We thought readers might be interested in a fascinating article by Anthony Kessel and colleagues in a recent edition of the Journal of Public Health.
Entitled “A Superpower? An educational initiative? Or something else…”, the article examines the growing popularity of the Three Principles approach and highlights 3P as having “huge potential to transform people’s lives”.
Mr Kessel starts by explaining the Three Principles approach (see here for Beyond Recovery’s version of the 3P on which all our work is based), before going on to explore how health professionals might define the 3P approach:
It is not a clever technique or model from the coaching world, as there is nothing inherently action-oriented in a new understanding of the mind. And it is not a therapeutic intervention per se, although there is a tendency to draw likeness with cognitive behavioural therapy or mindfulness. Ultimately, this understanding is more descriptive than prescriptive, and probably best considered an educational initiative – which is brought to bear through training with individuals and groups in the workplace, clinic or other settings.

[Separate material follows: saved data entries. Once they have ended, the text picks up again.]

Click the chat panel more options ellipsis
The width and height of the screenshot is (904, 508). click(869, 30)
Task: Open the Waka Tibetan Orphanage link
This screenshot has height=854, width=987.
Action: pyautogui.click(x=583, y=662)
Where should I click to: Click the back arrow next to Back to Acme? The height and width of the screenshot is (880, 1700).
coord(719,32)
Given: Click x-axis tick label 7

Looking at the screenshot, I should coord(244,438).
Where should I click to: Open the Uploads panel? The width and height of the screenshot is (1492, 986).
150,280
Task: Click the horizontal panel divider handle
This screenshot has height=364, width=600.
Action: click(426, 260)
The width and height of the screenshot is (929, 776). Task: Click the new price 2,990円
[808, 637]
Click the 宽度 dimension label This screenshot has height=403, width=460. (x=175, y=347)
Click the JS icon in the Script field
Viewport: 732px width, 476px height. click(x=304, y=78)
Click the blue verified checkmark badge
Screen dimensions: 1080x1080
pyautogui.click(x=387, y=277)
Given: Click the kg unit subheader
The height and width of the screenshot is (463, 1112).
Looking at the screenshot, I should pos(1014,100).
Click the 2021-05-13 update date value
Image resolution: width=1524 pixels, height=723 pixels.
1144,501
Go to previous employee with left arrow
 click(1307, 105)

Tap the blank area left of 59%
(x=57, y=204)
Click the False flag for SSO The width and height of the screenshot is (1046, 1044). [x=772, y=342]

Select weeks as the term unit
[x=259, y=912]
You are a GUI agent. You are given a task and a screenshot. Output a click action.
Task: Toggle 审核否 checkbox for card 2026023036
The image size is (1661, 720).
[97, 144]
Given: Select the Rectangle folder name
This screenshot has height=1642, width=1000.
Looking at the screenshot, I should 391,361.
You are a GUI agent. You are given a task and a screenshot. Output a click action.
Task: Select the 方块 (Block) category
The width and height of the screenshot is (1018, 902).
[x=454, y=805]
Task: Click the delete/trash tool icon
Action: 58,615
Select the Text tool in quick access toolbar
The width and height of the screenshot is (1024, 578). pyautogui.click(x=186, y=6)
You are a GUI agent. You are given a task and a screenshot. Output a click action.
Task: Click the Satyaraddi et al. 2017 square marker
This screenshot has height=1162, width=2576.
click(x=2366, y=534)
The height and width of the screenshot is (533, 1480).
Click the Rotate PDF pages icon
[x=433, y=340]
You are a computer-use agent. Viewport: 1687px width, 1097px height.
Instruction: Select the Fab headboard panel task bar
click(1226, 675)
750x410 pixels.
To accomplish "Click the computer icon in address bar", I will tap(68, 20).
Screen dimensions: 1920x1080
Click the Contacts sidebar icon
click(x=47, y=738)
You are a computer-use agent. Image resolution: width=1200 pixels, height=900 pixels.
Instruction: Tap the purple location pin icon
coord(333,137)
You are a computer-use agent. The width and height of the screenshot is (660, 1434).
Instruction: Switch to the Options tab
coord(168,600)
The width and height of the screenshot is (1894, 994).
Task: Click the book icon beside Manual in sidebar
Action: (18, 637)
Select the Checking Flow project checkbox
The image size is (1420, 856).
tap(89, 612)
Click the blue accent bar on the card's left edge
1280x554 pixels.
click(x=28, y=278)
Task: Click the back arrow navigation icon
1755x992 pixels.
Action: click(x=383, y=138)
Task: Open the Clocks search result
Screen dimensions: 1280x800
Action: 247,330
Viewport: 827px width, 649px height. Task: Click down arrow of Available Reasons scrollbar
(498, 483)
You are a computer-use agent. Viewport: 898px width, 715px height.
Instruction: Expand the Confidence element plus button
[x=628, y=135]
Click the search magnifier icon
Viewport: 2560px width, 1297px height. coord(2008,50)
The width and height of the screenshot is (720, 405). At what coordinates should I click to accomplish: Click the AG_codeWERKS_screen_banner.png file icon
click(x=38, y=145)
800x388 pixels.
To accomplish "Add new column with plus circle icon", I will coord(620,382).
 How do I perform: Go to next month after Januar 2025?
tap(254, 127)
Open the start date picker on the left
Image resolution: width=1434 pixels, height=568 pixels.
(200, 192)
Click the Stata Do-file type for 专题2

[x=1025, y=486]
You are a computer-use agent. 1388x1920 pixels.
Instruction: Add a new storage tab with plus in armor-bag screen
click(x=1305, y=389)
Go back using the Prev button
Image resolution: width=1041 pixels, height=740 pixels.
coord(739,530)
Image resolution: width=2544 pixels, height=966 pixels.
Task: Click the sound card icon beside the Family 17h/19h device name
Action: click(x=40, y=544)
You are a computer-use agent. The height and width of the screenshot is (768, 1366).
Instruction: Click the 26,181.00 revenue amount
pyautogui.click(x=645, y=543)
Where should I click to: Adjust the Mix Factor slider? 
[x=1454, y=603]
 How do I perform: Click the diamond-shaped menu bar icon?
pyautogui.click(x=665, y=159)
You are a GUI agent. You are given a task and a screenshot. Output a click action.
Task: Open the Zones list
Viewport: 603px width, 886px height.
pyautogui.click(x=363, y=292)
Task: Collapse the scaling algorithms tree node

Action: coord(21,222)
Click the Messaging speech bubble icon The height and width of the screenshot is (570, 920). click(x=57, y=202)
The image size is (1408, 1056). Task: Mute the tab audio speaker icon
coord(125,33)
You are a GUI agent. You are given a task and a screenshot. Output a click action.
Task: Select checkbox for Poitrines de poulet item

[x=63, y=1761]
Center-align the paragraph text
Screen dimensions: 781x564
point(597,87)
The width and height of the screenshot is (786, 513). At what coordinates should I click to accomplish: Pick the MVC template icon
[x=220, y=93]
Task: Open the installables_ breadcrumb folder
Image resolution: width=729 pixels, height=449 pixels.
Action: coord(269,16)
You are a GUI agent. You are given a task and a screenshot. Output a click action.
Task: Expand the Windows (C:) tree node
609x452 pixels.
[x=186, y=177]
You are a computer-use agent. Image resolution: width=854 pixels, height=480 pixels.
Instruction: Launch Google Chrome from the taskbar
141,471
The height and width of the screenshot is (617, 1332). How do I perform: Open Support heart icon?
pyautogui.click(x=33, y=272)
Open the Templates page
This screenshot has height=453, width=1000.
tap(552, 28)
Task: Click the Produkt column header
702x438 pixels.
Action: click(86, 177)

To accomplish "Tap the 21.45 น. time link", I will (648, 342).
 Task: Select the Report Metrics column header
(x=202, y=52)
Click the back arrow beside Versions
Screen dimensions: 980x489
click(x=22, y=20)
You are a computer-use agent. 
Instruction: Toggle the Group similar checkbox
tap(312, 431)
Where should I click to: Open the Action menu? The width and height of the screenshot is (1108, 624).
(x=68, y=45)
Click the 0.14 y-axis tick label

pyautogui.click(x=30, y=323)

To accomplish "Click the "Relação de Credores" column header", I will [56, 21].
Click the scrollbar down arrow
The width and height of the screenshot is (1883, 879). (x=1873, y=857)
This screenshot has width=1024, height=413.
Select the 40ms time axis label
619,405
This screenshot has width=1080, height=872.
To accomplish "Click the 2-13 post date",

All four authors of the article have witnessed the benefits of the Three Prinples in action as you can tell from this insightful description:
Through a deeper understanding of how the mind works, traditional work-related problems begin to look very different, or even dissolve away completely. Stress and anxiety are seen as the experiential manifestation of thoughts that do not need to be feared, and can be dropped. Rapport is not a strategy to be applied to others, but a natural consequence of being completely present in the room, listening with respect and being prepared to learn. Influencing others no longer takes the form of how you get people to do what you want, but is about genuinely connecting, presenting your position thoughtfully but also being prepared to be influenced by those around you. Conflict, promotion and change management all appear different.
Meeting modern challenges
The authors go on to set out the potential of people taking more responsibility for their own mental health and resilience, noting that GPs struggle to give patients enough time and that very many people do not take their medication consistently and even fewer follow lifestyle prescriptions to eat healthily or exercise more.
They also sound a note of caution, pointing out that the evidence base for 3P remains under-developed (see here for Beyond Recovery’s contribution through our independent external evaluation of our work with prisoners at Onley prison), but conclude that the Three Principles approach could have almost limitless impact:
There is a common sense simplicity to the Three Principles, coupled with an intellectual credibility. And if – and it is quite a big “if” – the positive experiences of so many practitioners are validated through research, the potential for the approach to transform lives is substantial. After all, if people truly saw that they already possessed a superpower, it could lead to something quite extraordinary.